Addio ad Antonio Tarantino, emerito di Filosofia del diritto all’Università del Salento, fondatore del Centro di Bioetica e Diritti Umani e ideatore dell’Enciclopedia di Bioetica e Diritto. Il ricordo di una vita dedicata alla ricerca e alla difesa della dignità umana.

Maria Pia Baccari,
già ordinario di Diritto romano nella Libera Università Maria Santissima Assunta

La notte del 13 giugno 2026 festa di S. Antonio, è morto il prof. Antonio Tarantino, emerito di Filosofia del diritto, dell’Università del Salento, Preside della Facoltà di Lettere e Filosofia. Fu anche, nella stessa sede universitaria, tra i principali promotori dell’istituzione del Corso di Laurea in Scienze Politiche e Relazioni Internazionali, di cui fu il primo presidente.
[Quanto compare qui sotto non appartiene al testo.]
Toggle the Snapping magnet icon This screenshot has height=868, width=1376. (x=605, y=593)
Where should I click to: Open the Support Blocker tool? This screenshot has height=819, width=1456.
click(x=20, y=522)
Agli inizi degli anni Novanta fondò il Centro di Bioetica e Diritti Umani, che diresse per anni, e insieme al cardinale Elio Sgreccia promosse e diresse l’Enciclopedia di Bioetica e Diritto, opera di riferimento nel panorama scientifico internazionale.
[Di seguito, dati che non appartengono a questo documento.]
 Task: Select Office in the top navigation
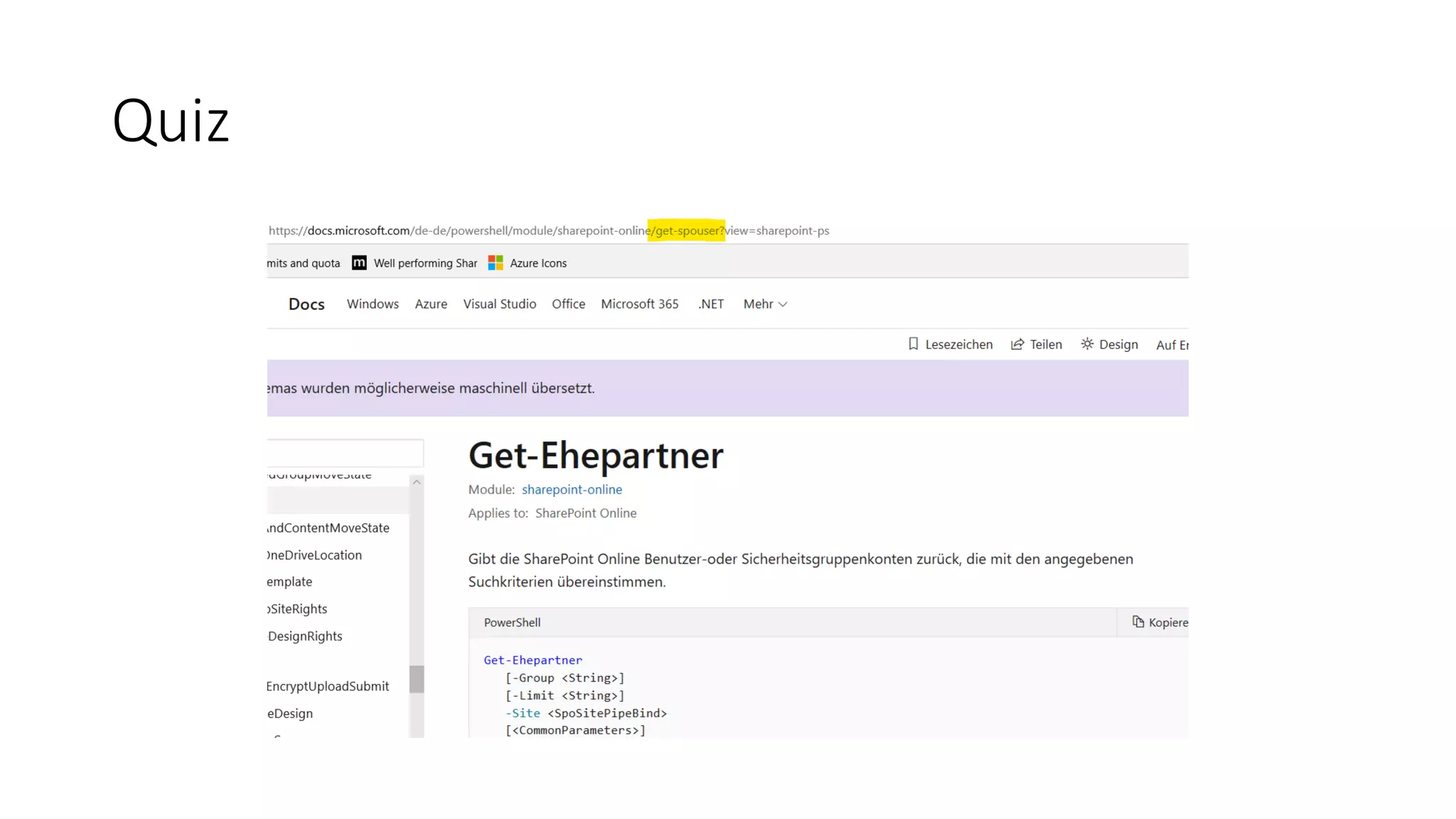568,304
Tarantino era membro emerito della Pontificia Accademia per la Vita.

Come ha ricordato la prof. Maria Antonietta Aiello, Rettore dell’Università del Salento: “La nostra comunità accademica perde oggi un maestro autentico … Egli ha dedicato oltre quarant’anni della sua vita a questa Università con una generosità intellettuale rara, lasciando un’impronta profonda nella didattica, nella ricerca e nell’istituzione stessa. Il suo ricordo vivrà nel lavoro di quanti ha formato e ispirato”.

Antonio Tarantino è stato un grande studioso; a qualsiasi ora del giorno e della notte era disponibile, al telefono o al computer, per rispondere ai quesiti più vari, discutere su tematiche di bioetica, inviare stralci di lavori, bibliografie aggiornate.

Ho avuto il grande privilegio di lavorare al gigantesco progetto della Enciclopedia di Bioetica e Scienza Giuridica, edita dalla E.S.I.

Il prof. Tarantino, padre di questa opera che ben possiamo definire ‘monumentale’, infaticabile studioso, mi ha associato al suo lavoro ‘fin dalla prima ora’. Se posso utilizzare la parabola della vigna – così intrisa di lavoro, di cura, ma  anche di diritti dell’uomo congiunti alla ‘dignità’ dell’uomo e del lavoratore – mi piace pensare che sono stata tra i ‘servi’ della prima ora a partecipare al “Progetto di ricerca” assai ambizioso, a invitare gli autori a scrivere le “Voci romanistiche” che, come si legge nelle lettere inviate, ‘dovevano riguardare esclusivamente i problemi della scienza giuridica (compresa la legislazione attuale) che avessero riferimento alla vita (e alla cosiddetta bioetica)’. Questa bozza di lettera è stata inviata dal prof. Catalano, dall’Istituto di diritto romano della Facoltà di Giurisprudenza della ‘Sapienza’, a studiosi italiani e stranieri, unitamente ad un certosino lavoro di scelta di “Voci di interesse romanistico” (peraltro in continuo aggiornamento).

Venne inviata agli autori in tutto il mondo la mia voce cd. Pilota dedicata al Curator ventris, colui che deve proteggere (habere curam) il silenzioso protagonista della vita: il concepito, e con lui la donna e la res publica.

Il I volume (Aborto – Azione popolare) vide la luce il 31 ottobre del 2009 è di ben 736 pagine e non è dei più corposi; l’ultimo volume il XII (Tecniche di fecondazione artificiale – Zigote) è del 2017. In seguito Antonio Tarantino ha sempre pensato ad aggiornamenti e ad altri progetti per diffondere l’immane prezioso lavoro.

L’Enciclopedia che cerca di contrastare le spinte del positivismo e dell’individualismo ha moltissime voci romanistiche, proprio per quel riconoscimento dei principi (praecepta naturalia) indispensabili per poter parlare di diritti, di doveri e di dignità. Temi per i quali è necessario parlare anche di diritto naturale. E il professor Tarantino è stato tra i massimi esperti di questi argomenti. Dal momento che le voci dell’Enciclopedia sono tutte incentrate attorno alla difesa dell’uomo, a partire dalle fonti giuridiche romane ­­­– anche precristiane, quindi il qualificarla Enciclopedia cattolica, come ha fatto qualche autore, è certamente riduttivo – possiamo ben affermare che l’uomo è al centro.

In una parola, l’Enciclopedia è nata e cresciuta nell’amore, quella carità intellettuale della quale parlava San Paolo VI e che il prof. Antonio Tarantino ha con la Sua vita e le Sue opere ben incarnato.